I have a struct that contains a string and a length:
typedef struct string {
char* data;
size_t len;
} string_t;
Which is all fine and dandy. But, I want to be able to output the contents of this struct using a printf-like function. data may not have a nul terminator (or have it in the wrong place), so I can't just use %s. But the %.*s specifier requires an int, while I have a size_t.
So the question now is, how can I output the string using printf?

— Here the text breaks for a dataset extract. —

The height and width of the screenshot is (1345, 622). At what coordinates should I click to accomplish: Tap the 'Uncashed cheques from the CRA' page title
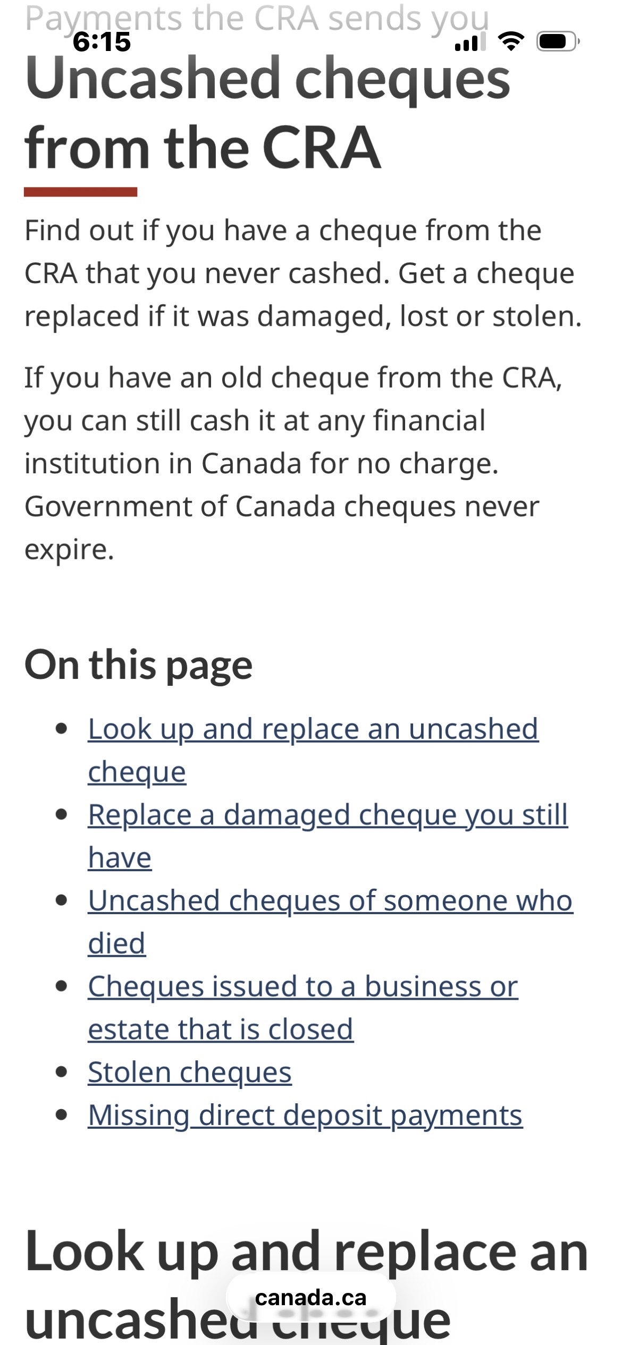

Assuming that your string doesn't have any embedded NUL characters in it, you can use the %.*s specifier after casting the size_t to an int:
string_t *s = ...;
printf("The string is: %.*s\n", (int)s->len, s->data);
That's also assuming that your string length is less than INT_MAX. If you have a string longer than INT_MAX, then you have other problems (it will take quite a while to print out 2 billion characters, for one thing).
A simple solution would just be to use unformatted output:
fwrite(x.data, 1, x.len, stdout);
for (size_t i, remaining = x.len;
remaining > 0 && (i = fwrite(x.data, 1, remaining, stdout)) > 0;
remaining -= i) {
}
(Edit: fwrite does indeed write the entire requested range on success; looping is not needed.)
Be sure that x.len is no larger than SIZE_T_MAX.